Sony took to the stage at this year’s Gamescom to unveil what it has planned for their Playstation brand over the next 12 months; they revealed a renewed their focus on improving their PS Vita, changes to the Playstation Plus service and a lot of new games. Including a slew of quirky new IPs, which Sony was so famed for during the Playstation 2 years.
Playstation Plus heading to PS Vita
The Playstation Plus subscription, whereby subscribers get free games every month, will now make the jump to the Playstation Vita. Details of which are still a bit sketchy as there’s no info on price or release dates. But Sony promised to flesh-out their plans a little further down the line.
Sony announced that the next big budget game to be offered for free to Plus members would be Rockstar Games’ wild-west epic Red Dead Redemption, which would be available to subscribers, for free, in September.
Sony only recently started offering full PS3 games to download for free for a limited time as part of its Instant Games Collection offer. Sony will tempt you to join up with a 25 per cent discount on a Plus subscription from 5th September for two weeks. And finally, Cloud storage will also be increasing – from 150MB up to a gigabyte.
Playstation Mobile expands
Sony unveiled plans for Playstation Mobile, a service launched last year to bring Playstation games to certified Android phones and tablets. They’re bite-sized games similar to PS minis and Sony announced that Asus and Wikipad would now become Playstation certified.
PlayStation Mobile uses the PlayStation Store and PSN ID accounts to work and should be available on new devices soon. When you buy a PlayStation Mobile game, it’ll be linked to your PSN ID which means you can play it across all capable devices without having to buy it several times, which is a nice touch.
Another innovative change the Playstation Network is the Crossbuy initiative. Simply put: if you buy a game on the Playstation 3 you get the PS Vita game for free. Games announced were a little thin on the ground, but included Playstation All-Stars, Sly Cooper and Rachet and Clank Qforce. Each of those games, understandably, makes use of the cross-platform Vita to PS3 connection, with Sony promising to continue to invest “heavily” in this area as the future unfolds over time.
While Gamescom may have lacked some new triple-A titles – there were a selection of offbeat, stranger titles that are classic Sony offerings.
The first to get its world premiere was Playstation Network title Rain, created by Sony Japan it’s a adventure game with a twist. It casts you as a boy that turns invisible after he sees a young girl disappear in the rain. As you run though a dark, inhospitable, city the only way to follow the boy’s movement is by spotting his footstep in puddles or watching his outline in the rain. Rain continues the considered beauty you’d find in Journey and is melancholic adventure that proves once again that games don’t have to have guns and violence to capture gamers’ imaginations.

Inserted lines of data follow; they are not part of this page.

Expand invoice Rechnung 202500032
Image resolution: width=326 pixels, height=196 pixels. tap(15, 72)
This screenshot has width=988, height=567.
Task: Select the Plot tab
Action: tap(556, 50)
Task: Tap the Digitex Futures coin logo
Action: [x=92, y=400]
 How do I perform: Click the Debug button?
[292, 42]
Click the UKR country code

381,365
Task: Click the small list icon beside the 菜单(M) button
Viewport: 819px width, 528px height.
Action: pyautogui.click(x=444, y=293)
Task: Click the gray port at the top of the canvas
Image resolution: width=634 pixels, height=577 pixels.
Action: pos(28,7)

Supermassive Games’ Will Byles took to the stage to unveil his new game, Until Dawn is described as a “Teen Horror” experience that pokes fun a Scream and the like. It uses the Move camera, as you try to figure out who’s trying to murder you in a misty forest. Supermassive said that it’s working with Hollywood writers and US television actors for the game.
Finally, there’s Puppeteer, an adventure game with a Pinnochio twist. It’s from the team the brought us Little Big Planet. You control a Kutaro, a boy transformed into a puppet by the Moon Beark King. After the king eats his wooden head, Kutaro’s is off on an adventure with the help of a pair of scissors to get his head back.
Despite Sony’s current woes, it’s good to see the Japanese firm investing in the Playstation brand so far into a console cycle – from early impression Sony’s press conference was a resounding success – and we’ll know how successful when we get to the lucrative Christmas window. Could they overtake Xbox as the best selling console in the US, only time will tell, but Gamescom has done them no harm at all.